Longitudinal map of transcriptome changes in the Lyme pathogen Borrelia burgdorferi during tick-borne transmission

Borrelia burgdorferi (Bb), the causative agent of Lyme disease, must adapt to vastly different environments as the bacterium cycles between the tick vector and a vertebrate host. During a bloodmeal, Bb migrates from the tick midgut to the salivary glands and changes its gene expression, priming Bb for vertebrate infection. These tick-specific transmission events are dependent on key transcriptional regulators; however, the full range of transcriptional changes that occur over several days inside of the tick are technically challenging to capture. We developed an experimental approach to enrich Bb cells from Ixodes ticks during a transmitting bloodmeal to longitudinally define their global transcriptomic landscape. We identified 192 genes that substantially change expression over the course of the tick bloodmeal, most of which were located on plasmids of the Bb genome. The majority of upregulated genes encode proteins found at the cell envelope or proteins of unknown function, including 45 outer surface lipoproteins embedded in the unusual protein-rich coat of Bb.

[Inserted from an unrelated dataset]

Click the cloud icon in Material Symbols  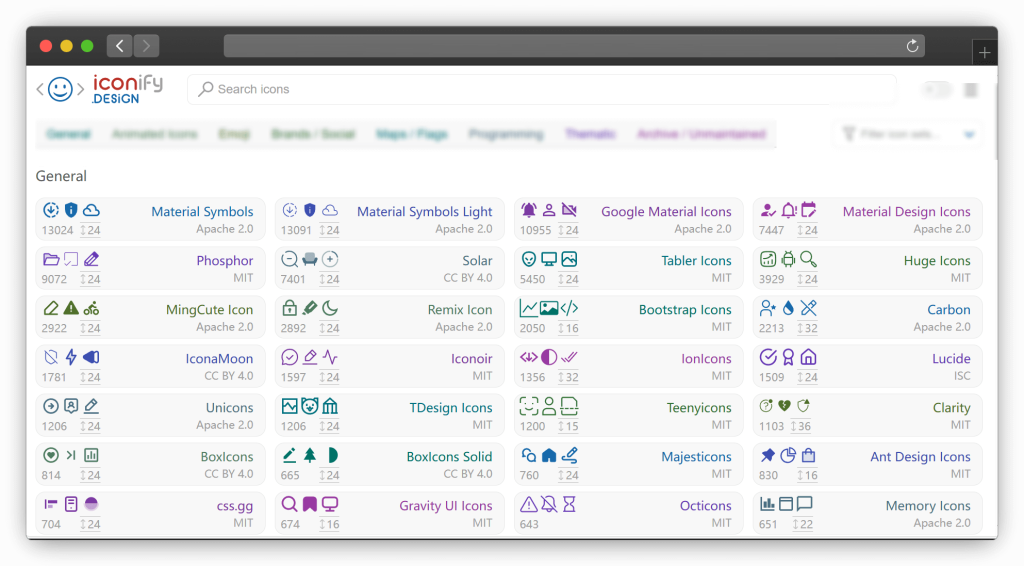(91, 210)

As these proteins may facilitate Bb interactions with host tissues or immune systems, we also utilized mass spectrometry to identify candidate tick proteins that physically associate with Bb. The ex vivo Bb transcriptomes and candidate tick interacting proteins presented here provide an important roadmap for investigating key determinants of Bb priming and transmission during the tick stage of its unique transmission cycle. ### Competing Interest Statement Seemay Chou is president and CEO of Arcadia Biosciences.